Growth jitters take 'byte' out of TCS; nears 52-week low on growth concerns

In past two days, TCS was down 4% to Rs 3,624.90 on fears of a slowing US economy and trading close to its 52-week low of Rs 3,593.30 touched on June 4, 2024.

TCS
TCS(Photo: Reuters)
Deepak Korgaonkar Mumbai
3 min read Last Updated : Feb 26 2025 | 11:02 PM IST
Shares of the country’s largest IT services provider Tata Consultancy Services (TCS) continue to remain under pressure and hit a new eight-month low of Rs 3,624.90 intraday on Tuesday before closing at Rs 3,631, down 1.19 per cent. In the past two trading sessions, the stock price has declined 4 per cent on fears of a slowing US economy.
 
The stock, which is trading close to its 52-week low of Rs 3,593.30 touched on June 4 last year, has also underperformed the benchmarks as well as its peer index. In the past month, it underperformed the market by falling 11 per cent as compared with the BSE Sensex which was down 1 per cent, and the BSE IT index which slipped 6.7 per cent.
 
Industries reliant on exports such as IT services, chemicals, and automobiles are struggling with slower global economic growth, supply chain disruptions, and pricing pressures. The IT sector, a traditional growth driver, is witnessing weaker deal momentum and cautious client spending, while chemical exports are under stress due to lower global commodity prices and subdued international demand, according to Motilal Oswal Financial Services.

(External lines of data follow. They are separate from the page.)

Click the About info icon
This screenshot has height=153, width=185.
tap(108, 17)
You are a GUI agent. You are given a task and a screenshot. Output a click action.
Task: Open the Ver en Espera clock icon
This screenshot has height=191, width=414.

Since January 1 this year, after the company's December 2024 quarter (Q3FY25) results, the stock price of TCS has corrected 16 per cent after it reported revenue of $7.54 billion, down 1.7 per cent quarter-on-quarter (Q-o-Q) and up 3.5 per cent year-on-year (Y-o-Y) (in constant currency terms, flat Q-o-Q and up 4.5 per cent Y-o-Y). 
 
Earnings before interest tax (Ebit) margin came in at 24.5 per cent, up around 40 basis points (bps) Q-o-Q, despite headwinds led by operating efficiency through productivity, utilisation and pyramid improvement.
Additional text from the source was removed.